━━━ TEXT EXTRACT

Pages

Malaysians blame Umno for the racial twist which focused strongly on ethnic (Malay) solidarity.

Racial twist to Teoh’s death

KUALA LUMPUR: This week, when the opposition called for the service contract of Inspector General of Police Tan Sri Musa Hassan not to be extended, it took pains to stress that it was not a racial issue.

“This is not about challenging Malay leadership. This is about justice and human rights ... Defending a Malay leader with questionable records is an insult to the Malays,” opposition leader Datuk Seri Anwar Ibrahim said on Tuesday.

The opposition did not want Tan Sri Musa’s contract to be extended for a variety of reasons – from the rising crime rate to claims that he was biased. Race did not enter the picture.

And yet it made a pre-emptive statement on race. The move made no sense – unless one took into account the recent death of an opposition worker, which had been turned into a racially charged controversy.

Teoh Beng Hock, 30, was found dead after he was questioned by the Malaysian Anti-Corruption Commission (MACC) on July 16. His body was found on the rooftop of an adjacent building, having fallen from the 14th floor of the MACC building. The cause of death is now the subject of a coroner’s inquest.

The death triggered an outcry, led by the opposition but shared by many of all races, and it did not look remotely like a racial issue – until, that is, Utusan Malaysia and Berita Harian suggested that the controversy over the death was an attack on the Malay leadership of government institutions.

Zainul Arifin, the chief editor of the New Straits Times group which publishes Berita Harian, wrote a commentary asserting: “It’s not only the political parties who want justice. Everyone does. But don’t destroy all our institutions. Don’t be taken in by the words of people whose agenda is sometimes to question the competence of the Malays.”

━━━━━━
━━━ RECORDED INFORMATION

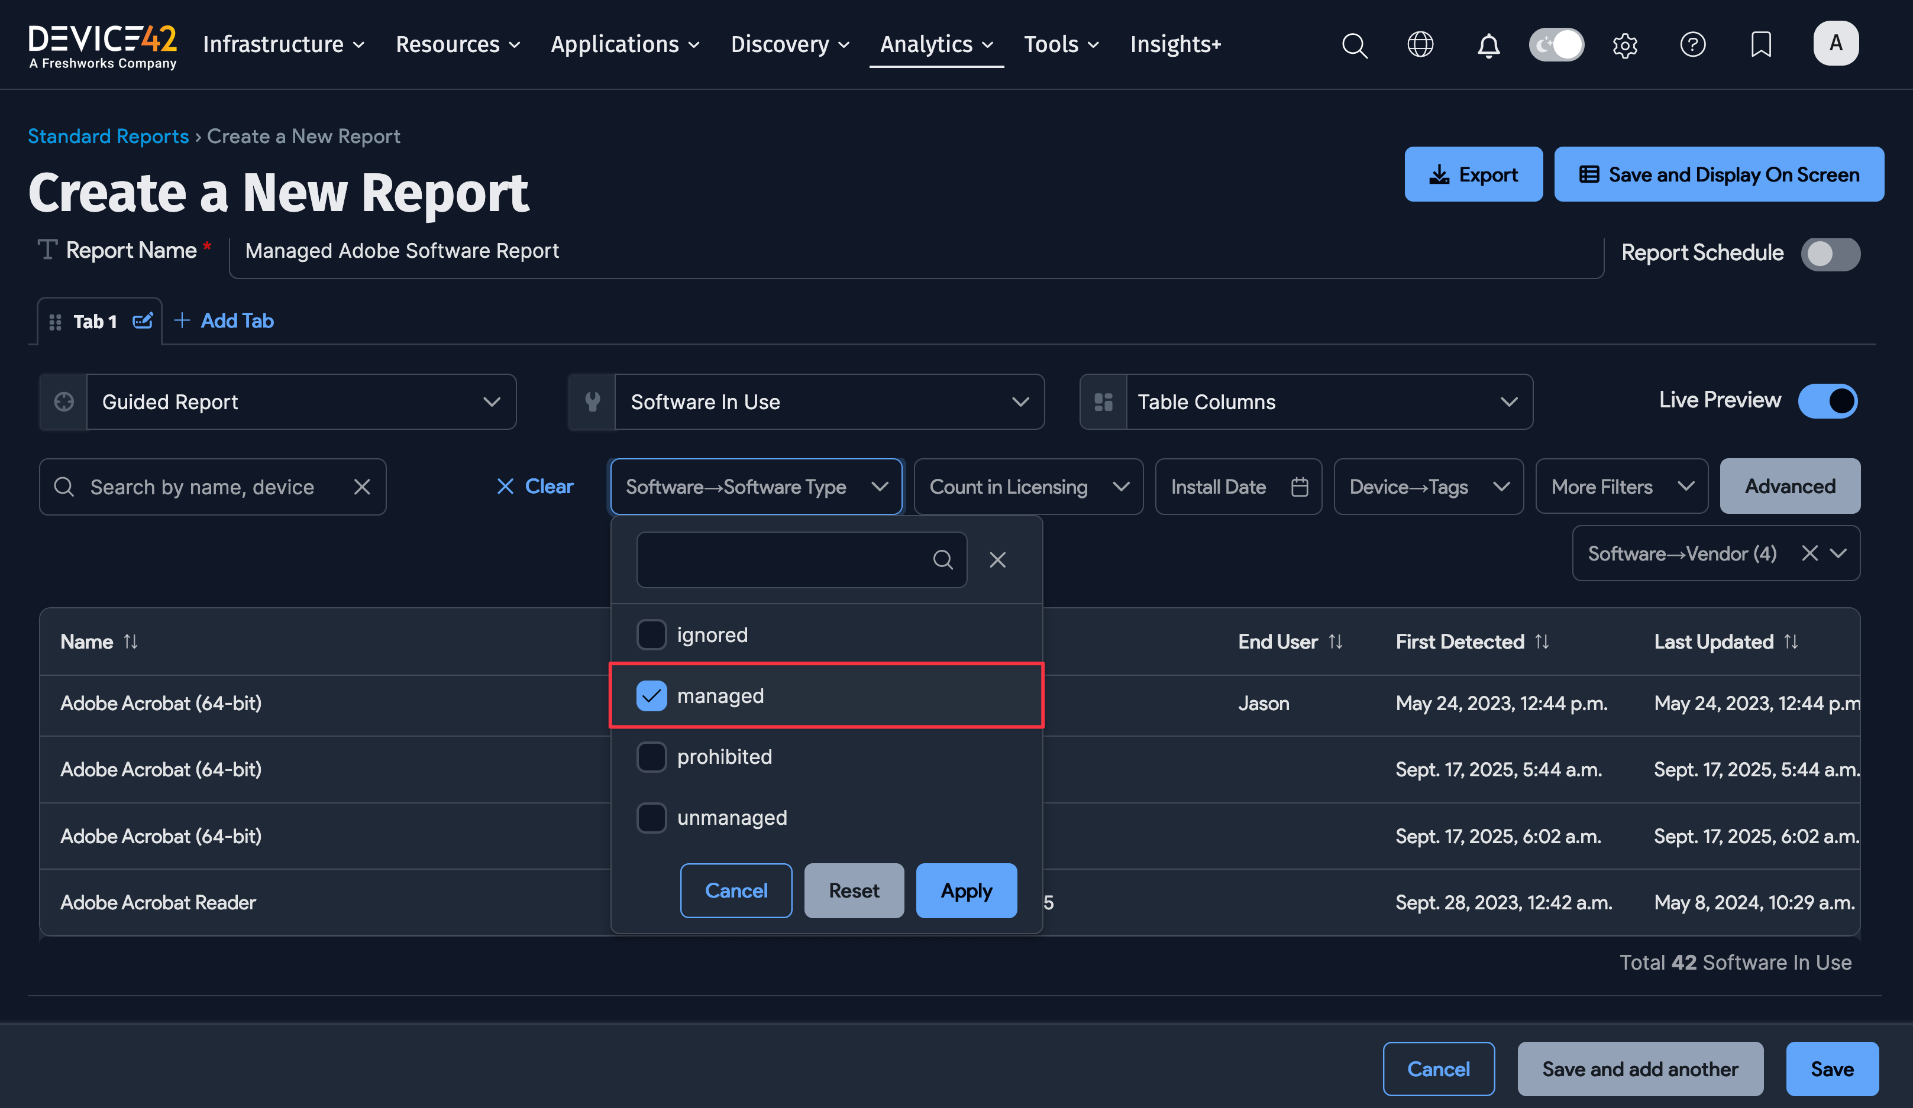Open the Infrastructure menu
The image size is (1913, 1108).
(x=283, y=44)
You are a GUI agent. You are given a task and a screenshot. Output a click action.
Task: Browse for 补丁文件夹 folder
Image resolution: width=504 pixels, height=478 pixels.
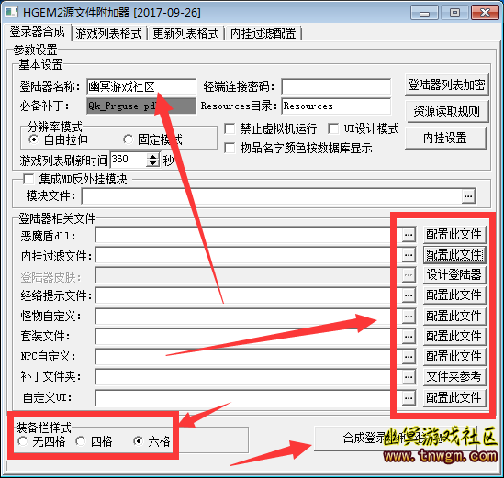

━━━━━━

(TASK DESCRIPTION) Extend the news article about the racial twist to Teoh Beng Hock's death, picking up right after its final sentence.

(OUTPUT OF THE TASK)
The Utusan Malaysia carried a column a week later by Dr Mohd Ridhuan Tee, a senior lecturer at the National Defence University, saying that the incident had been blown out of proportion because it involved a Chinese death.

“There are Malays who had become victims like Beng Hock. The question is how many among us will defend that victim. Why is it when a Chinese dies ... Malaysia reacts as if it’s a tsunami.”

Such views outraged some Malays. Malay lawyer Art Harun, for instance, expressed anger in his blog that Teoh’s death had been turned into an issue about Malay leadership. There were scores of similar comments in Internet forums.

Some blame Umno for the racial twist. The ruling party has focused strongly on ethnic solidarity over the past one year, as it seeks to claw back the Malay supporters it lost in last year’s general election.

But the harder question to answer is this: Which of the two opposing sentiments will find greater resonance among the Malay ground? Each side of the debate is as loud as the other, but the Malay ground has become hard to read.

There is indeed a feeling among some Malays that the government and Umno have given in too much to pressure from non-Malays. Former New Straits Times chief editor A. Kadir Jasin has said that Malays feel non-Malays are using the Teoh case to hit out at the Malay-led civil service as incompetent.

“It’s a widespread sentiment,” he said.

Former premier Mahathir Mohamad expressed a similar take after a recent forum on Malay rights that he had chaired. The forum was “actually a reaction to the situation now, where Malays are accused of being obstacles to the growth of the national economy, obstacles to national unity, obstacles to everything,” he was quoted as saying.

On the other hand, many, even within Umno, saw the Malay newspapers’ remarks on Teoh’s death as stretching things too far.

“I don’t think many Malays see the Teoh Beng Hock case as a racial issue, but there is a level of indifference to the case,” said the independent pollster Merdeka Centre director Ibrahim Suffian.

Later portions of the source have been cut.